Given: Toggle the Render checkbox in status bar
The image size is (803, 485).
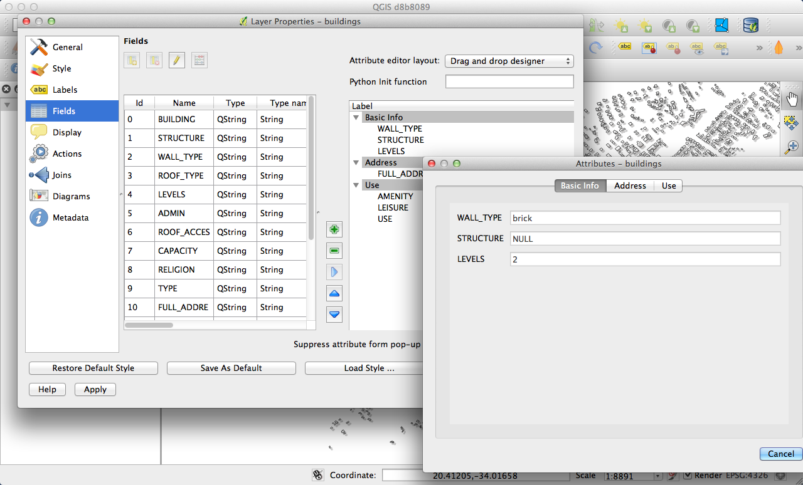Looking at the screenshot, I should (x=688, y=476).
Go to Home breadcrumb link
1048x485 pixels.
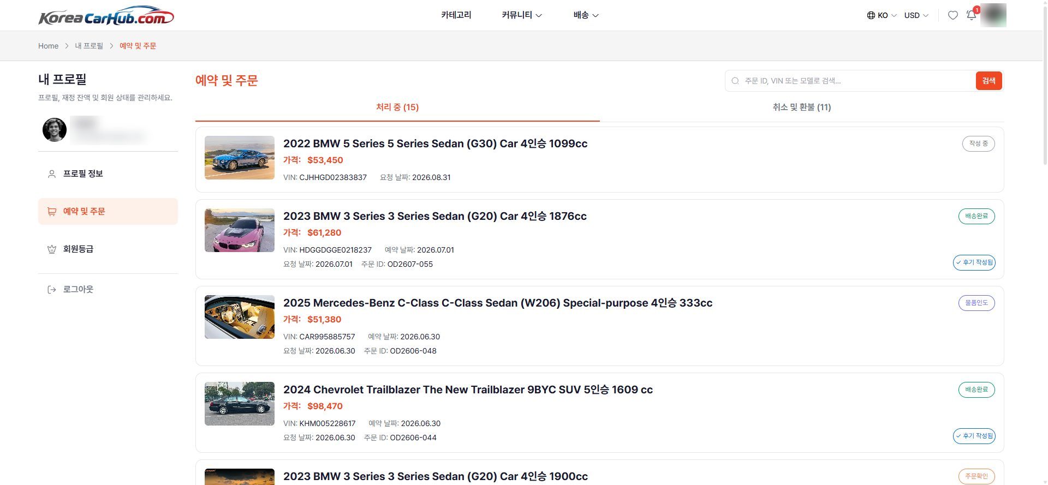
* * * * * * * * *
→ The problem
Although the records contain pictures, print only the rest, exactly as written.

→ Solution for this problem
Given: Toggle the Render checkbox in status bar
The image size is (803, 485).
Looking at the screenshot, I should (x=688, y=476).
Go to Home breadcrumb link
1048x485 pixels.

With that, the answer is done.